19 de junho de 2014

Crônicas de ônibus (II)



Por Clênio Sierra de Alcântara



Fotos: do autor         Todos os registros que aparecem aqui foram feitos em diversos logradouros do bairro de Brasília Teimosa, zona sul do Recife



Embarquei no primeiro dos dois ônibus necessários para que eu chegasse ao meu local de trabalho e logo me acomodei na parte dos fundos do coletivo, que alguns passageiros chamam de cozinha. Em plena segunda-feira, e naquele horário, conseguir assento vago era um verdadeiro acontecimento.












Sentei, abri a bolsa e peguei o livro. Estava eu mergulhado nas páginas do meu Proust quando de repente irrompeu estrondoso, vindo de um aparelho no qual estava acoplado um pendrive, no colo de um rapaz sentado ao meu lado, a voz – o barulho, melhor dizendo – perturbador de uma cantora – nunca esquecerei estes versos tão lindos, quase baudelaireanos – que dizia assim: “Rapariga é você/ Mal amada? Não seja tola/ Ele não quer você..”.






O convívio social é um dos exercícios mais difíceis que nos cobra a existência. Porque afora as nossas idiossincrasias, gostos e vontades, nem sempre atendidos, temos – devemos – aprender a aceitar e a – existem pessoas que não gostam desta palavra que vou escrever já, já, porque, dizem elas, demonstra que se é e/ou se quer ser superior a alguém; como eu quero que o politicamente correto vá para as cucuias, eu a escrevo sem sentir remorso algum – tolerar – eis a palavra politicamente incorreta – as idiossincrasias, gostos e vontades de outrem. O pior dessa tarefa árdua de convivência é esbarrar justamente com indivíduos que, mal-educados, prepotentes e intolerantes – estão vendo? Eu não temo a patrulha -, querem impor suas idiossincrasias, gostos e vontades aos demais atores sociais.

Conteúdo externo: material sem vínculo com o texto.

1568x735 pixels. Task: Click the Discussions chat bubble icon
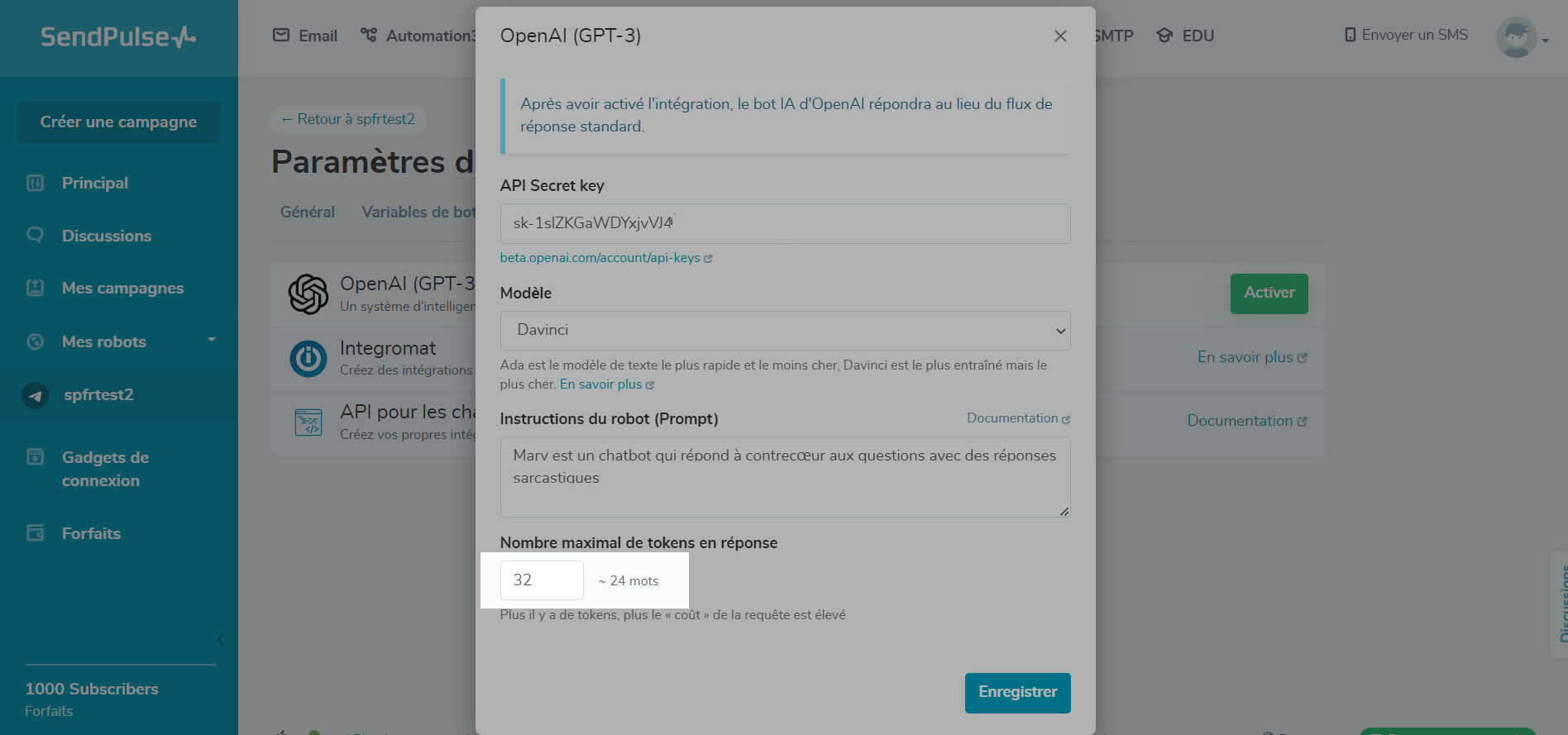point(35,235)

Certamente porque deve ter chovido reclamações na central de atendimento ao usuário sobre episódios como aquele, o consórcio que administra o serviço de transporte público de passageiros da Região Metropolitana do Recife lançou uma campanha buscando sensibilizar e/ou despertar a consciência de indivíduos como aquela criatura que calhou de sentar junto a mim naquela manhã de segunda-feira, para fazerem uso de fones de ouvido quando quisessem apreciar suas músicas, de modo a não incomodar os demais ocupantes do coletivo. Foi tudo em vão. Alguém me disse que, como em muitas outras situações, adestrar animais exige tempo e paciência; imaginem seres humanos. Acredito piamente nisso. E tanto que, em momento algum, eu me mantive confiante de que aqueles cartazes da campanha desencadeariam uma mudança de comportamento. Continuaram os malcriados ligando seus aparelhos de som – caixa com pendrives e telefones celulares nas alturas, perturbando o sossego da viagem dos outros passageiros.

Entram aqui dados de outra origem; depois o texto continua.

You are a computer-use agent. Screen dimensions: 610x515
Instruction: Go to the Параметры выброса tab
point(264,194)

Certa feita um jovem casal de evangélicos sentou-se bem à minha frente; e o rapaz logo pôs um repertório gospel para todo mundo ouvir, como se todos os que ali estavam verdadeiramente também quisessem apreciar aquela cantoria enfadonha. Dali a pouco a bateria do celular do nobre moço exauriu-se, pondo fim àquela cantilena; e ele comentou com um misto de aborrecimento e profecia: “Foi o inimigo [ o inimigo, vocês sabem, é o diabo] que fez isso”. E eu cá com os meus botões ateus dei uma risadinha marota dizendo: “Que inimigo providencial!”.